3. Bakhmut soll alle Aufmerksamkeit auf sich ziehen, um von den Vorbereitungen für eine Gegenoffensive abzulenken.
4. Die sonst relativ berichtfreudigen Ukrainer sind ungewöhnlich verschwiegen derzeit.
5. Es gibt nicht nur lokale Gegenangriffe, sondern auch Aktionen im russischen Hinterland.

Dazu auch:
Zitat:Explosionen auf der Krim

"Angriffe sind Vorbereitung auf Frühjahrsoffensive"

Mehrere Explosionen erschüttern in der Nacht die Krim.

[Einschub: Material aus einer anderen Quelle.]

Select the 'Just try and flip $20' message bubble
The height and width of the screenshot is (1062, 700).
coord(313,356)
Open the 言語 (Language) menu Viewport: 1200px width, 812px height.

Der Ukraine zufolge wurden dabei russische Hyperschallraketen am Eisenbahnknotenpunkt Dschankoj zerstört. Für Russland ist das ein empfindlicher Schlag in die Magengrube, sagt Sicherheitsexperte Gerhard Mangott im Interview mit ntv.de. Ukraine verfüge über Drohnen, die Russlands Nachschublinien nachhaltig stören könnten. Seiner Meinung nach sind die Angriffe eine Vorbereitung auf die angekündigte Frühjahrsoffensive der Ukraine. [...]

ntv.de: Über den Eisenbahnknotenpunkt Dschankoj auf der Halbinsel liefert das russische Militär Nachschub für die Krim, darunter Raketen für die Schwarzmeerflotte. Was bedeutet das für die Russen, wenn diese Eisenbahnschienen zerstört würden? [...]

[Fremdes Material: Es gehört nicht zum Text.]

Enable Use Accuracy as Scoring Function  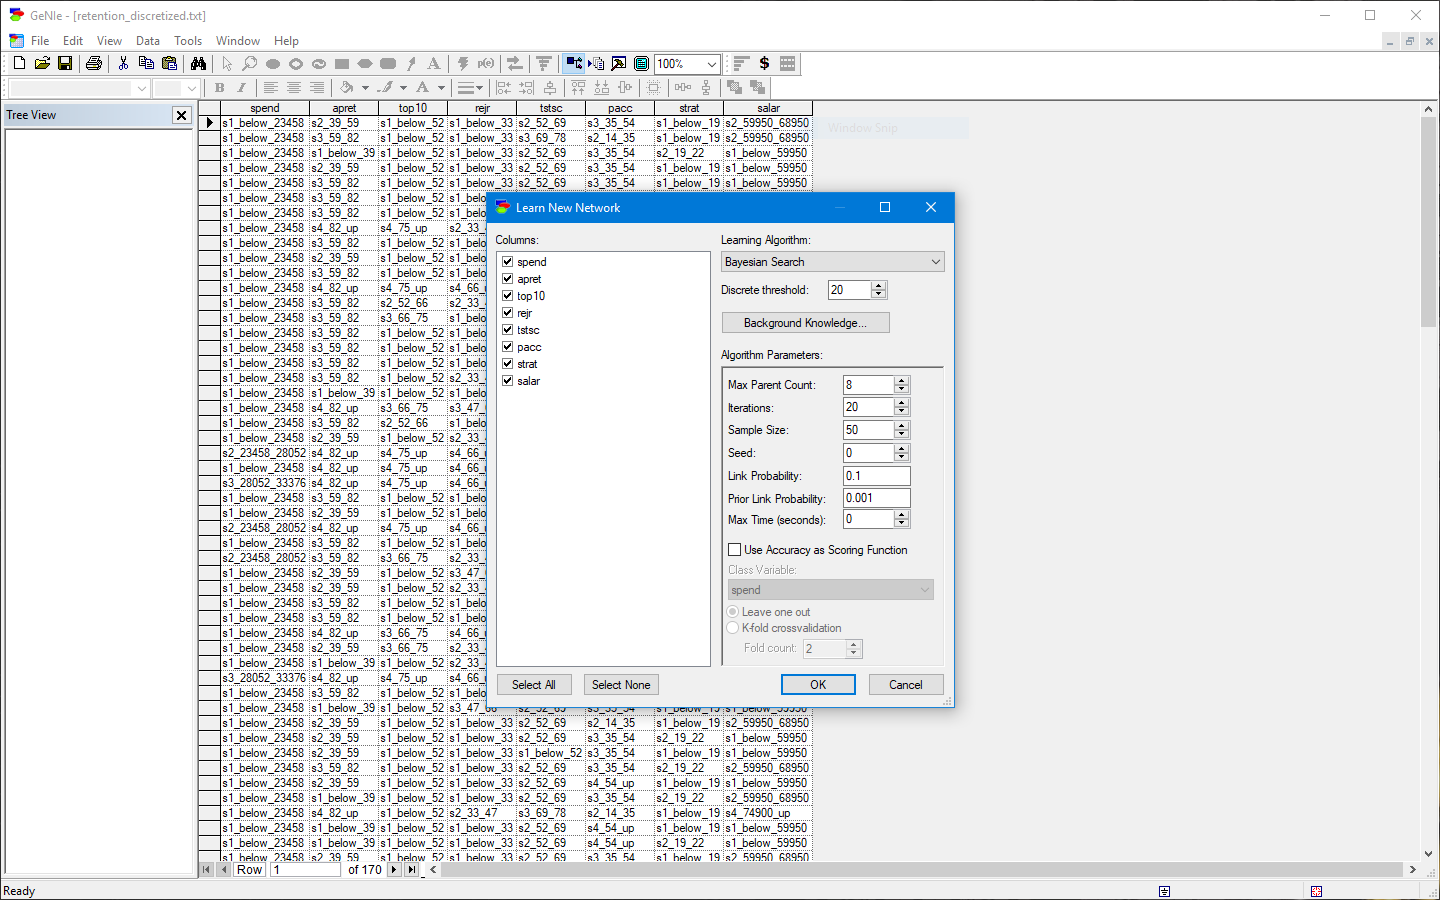click(735, 549)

Mangott: Es handelt sich bei dieser Eisenbahnlinie um eine sehr wichtige Nachschublinie für Russland, sowohl für Truppen als auch für Geräte und Munition. Würde diese Eisenbahnlinie nachhaltig beschädigt, würde das Russland wehtun, keine Frage. [...]
https://www.n-tv.de/politik/Angriffe-sin...00787.html

Insofern: Möglich, dass Bakhmut nur eine Ablenkung ist und wir in den nächsten Wochen eine Überraschung erleben werden (und die Russen auch).